Physicists from Cornell University have demonstrated experimentally that matter can be “quantum locked,” or frozen in place, with repetitive, rapid measurements. In their paper, recently published in the Physical Review Letters, the team explains how the quantum Zeno effect can restrict the quantum tunneling of confined particles.
We know that the quantum world is weird, and the concept of quantum tunneling is no exception. This phenomenon, made possible by quantum mechanics, shows how trapped particles can tunnel through a barrier that it would otherwise not be able to cross. Imagine you are on one hill and you want to roll a ball over top an adjacent hill. The ball has to have enough energy to make it over the hill; if not, it will roll back down and be trapped in the valley below. In the realm of quantum mechanics, objects behave differently, and the ball sometimes makes it over the hill even though it lacks the required energy. How is this possible? Quantum particles can exhibit wave-like behaviors, and as such, a particle’s wave function can pass through the barrier, allowing the particle to “tunnel through.”
For this experiment, the team trapped atoms of ultracold rubidium gas in an optical lattice. The rubidium atoms naturally seek out the lowest possible energy states, and would become trapped in the energy wells of the lattice – just like the ball between the two hills – but still have the potential to escape thanks to quantum mechanics. The researchers discovered they could prevent the tunneling, and essentially freeze the atoms in place, by repeatedly zapping the atoms with lasers. To perform the experiments, the team developed a new imaging technique that allowed them to observe the rubidium atoms while not affecting their quantum state. “It took a lot of dedication from these students and it has been amazing to see these experiments be so successful,” Mukund Vengalattore, assistant professor of physics, said in a statement. “We now have the unique ability to control quantum dynamics purely by observation.”
We learned from Schrodinger's famous thought experiment that a hypothetical cat could simultaneously be alive and dead.

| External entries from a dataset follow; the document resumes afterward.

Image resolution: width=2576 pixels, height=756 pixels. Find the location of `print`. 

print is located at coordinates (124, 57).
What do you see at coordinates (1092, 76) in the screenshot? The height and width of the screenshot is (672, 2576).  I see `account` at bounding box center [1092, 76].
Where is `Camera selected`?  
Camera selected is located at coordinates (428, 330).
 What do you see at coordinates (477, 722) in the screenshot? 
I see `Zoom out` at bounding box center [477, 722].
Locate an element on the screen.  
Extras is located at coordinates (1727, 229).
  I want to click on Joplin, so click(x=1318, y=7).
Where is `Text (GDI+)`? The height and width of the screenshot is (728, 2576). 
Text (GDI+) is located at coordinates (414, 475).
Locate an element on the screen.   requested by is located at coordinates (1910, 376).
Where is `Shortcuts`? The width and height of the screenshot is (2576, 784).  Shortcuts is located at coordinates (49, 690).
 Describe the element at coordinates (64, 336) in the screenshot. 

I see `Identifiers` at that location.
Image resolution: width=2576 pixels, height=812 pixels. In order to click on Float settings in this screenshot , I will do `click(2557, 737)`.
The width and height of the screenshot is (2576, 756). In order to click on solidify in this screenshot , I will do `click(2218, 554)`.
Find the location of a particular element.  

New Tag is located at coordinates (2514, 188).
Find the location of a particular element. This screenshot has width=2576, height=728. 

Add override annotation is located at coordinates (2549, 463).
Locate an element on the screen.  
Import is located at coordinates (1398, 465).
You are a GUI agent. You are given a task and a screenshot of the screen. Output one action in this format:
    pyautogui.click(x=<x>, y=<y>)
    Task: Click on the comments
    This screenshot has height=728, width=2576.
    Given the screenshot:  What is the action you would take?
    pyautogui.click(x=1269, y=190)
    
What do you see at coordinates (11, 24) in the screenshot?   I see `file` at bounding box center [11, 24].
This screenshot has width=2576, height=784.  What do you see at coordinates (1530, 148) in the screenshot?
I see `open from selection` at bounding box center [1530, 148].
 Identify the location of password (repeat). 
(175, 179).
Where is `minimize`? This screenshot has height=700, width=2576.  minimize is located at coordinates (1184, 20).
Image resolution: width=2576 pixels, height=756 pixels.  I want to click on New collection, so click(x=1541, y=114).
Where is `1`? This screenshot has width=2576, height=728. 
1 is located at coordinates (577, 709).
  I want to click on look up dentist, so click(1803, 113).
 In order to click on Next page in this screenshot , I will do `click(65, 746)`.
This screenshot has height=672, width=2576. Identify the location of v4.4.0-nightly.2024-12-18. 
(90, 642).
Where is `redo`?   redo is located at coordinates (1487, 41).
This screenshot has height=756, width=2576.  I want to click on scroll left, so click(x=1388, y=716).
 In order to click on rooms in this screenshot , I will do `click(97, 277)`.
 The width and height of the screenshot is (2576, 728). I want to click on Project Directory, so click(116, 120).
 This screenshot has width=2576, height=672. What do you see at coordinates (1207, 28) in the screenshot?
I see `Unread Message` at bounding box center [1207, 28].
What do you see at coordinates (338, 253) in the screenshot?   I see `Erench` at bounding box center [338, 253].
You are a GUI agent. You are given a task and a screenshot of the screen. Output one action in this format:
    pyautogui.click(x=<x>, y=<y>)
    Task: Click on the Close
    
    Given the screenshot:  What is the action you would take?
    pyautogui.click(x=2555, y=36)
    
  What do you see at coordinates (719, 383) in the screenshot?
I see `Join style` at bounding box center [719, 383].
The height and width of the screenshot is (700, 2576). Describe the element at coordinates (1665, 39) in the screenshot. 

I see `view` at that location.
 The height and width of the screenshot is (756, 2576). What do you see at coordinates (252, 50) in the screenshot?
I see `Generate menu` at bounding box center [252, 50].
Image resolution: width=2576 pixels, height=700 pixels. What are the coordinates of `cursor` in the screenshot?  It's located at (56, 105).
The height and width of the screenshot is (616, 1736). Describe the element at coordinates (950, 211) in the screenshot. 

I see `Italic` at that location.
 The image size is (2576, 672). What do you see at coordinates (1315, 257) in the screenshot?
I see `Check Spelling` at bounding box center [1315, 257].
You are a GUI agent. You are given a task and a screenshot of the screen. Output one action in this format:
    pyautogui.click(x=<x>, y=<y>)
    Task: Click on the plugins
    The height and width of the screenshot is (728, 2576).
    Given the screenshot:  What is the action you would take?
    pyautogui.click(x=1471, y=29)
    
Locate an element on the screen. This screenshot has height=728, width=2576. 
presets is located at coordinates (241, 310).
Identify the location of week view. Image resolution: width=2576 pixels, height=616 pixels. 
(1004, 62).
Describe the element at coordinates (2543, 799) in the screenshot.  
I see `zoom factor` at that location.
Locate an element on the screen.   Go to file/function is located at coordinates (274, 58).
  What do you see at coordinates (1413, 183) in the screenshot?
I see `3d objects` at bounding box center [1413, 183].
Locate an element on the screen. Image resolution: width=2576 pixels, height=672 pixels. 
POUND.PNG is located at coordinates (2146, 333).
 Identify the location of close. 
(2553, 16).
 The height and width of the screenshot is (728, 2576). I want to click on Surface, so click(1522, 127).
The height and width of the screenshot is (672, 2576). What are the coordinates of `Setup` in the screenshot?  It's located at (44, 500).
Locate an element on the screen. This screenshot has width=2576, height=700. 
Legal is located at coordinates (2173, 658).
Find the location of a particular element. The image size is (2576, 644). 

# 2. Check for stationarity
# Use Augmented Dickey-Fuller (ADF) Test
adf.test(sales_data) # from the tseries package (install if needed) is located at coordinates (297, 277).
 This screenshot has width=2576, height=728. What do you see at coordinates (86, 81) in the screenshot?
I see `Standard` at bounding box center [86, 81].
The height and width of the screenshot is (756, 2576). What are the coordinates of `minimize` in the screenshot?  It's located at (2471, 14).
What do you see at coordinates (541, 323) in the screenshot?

It wasn’t until we looked in the box and observed the system that we knew the outcome. In this new experiment, we find out what happens if we never stop observing. The team’s research shows that if the atoms are repeatedly zapped with lasers at shorter and shorter intervals – as if under continuous observation – the atoms can be frozen in place. This effect, known as the quantum Zeno effect, basically says we can “freeze” matter if we never stop observing it. If you’re a Whovian, this might sound a bit familiar.
In the science fiction series, "Doctor Who," an imaginary race of aliens – known as the Weeping Angels – kill their victims “kindly” by transporting them back in time to live out their lives while the angels feed off the resulting potential energy. They are unique as they exhibit a quantum locked effect: The angels can’t move as long as you are looking at them. So don’t blink.
The team’s research does not show us that weeping angels exist (what a scary thought that would be), but that the principle behind their movement can be demonstrated in the lab. According to Physics Central, “In the television show, though, there’s something about conscious observation that makes this work; the photons bouncing off the angels have to land in someone’s eye to freeze them in place. In reality however, (extrapolating generously from this experiment), such a creature could only move in complete darkness, or perhaps only under certain wavelengths of light. For these atoms, it’s not the photo that freezes them in place, it’s the camera’s flash.”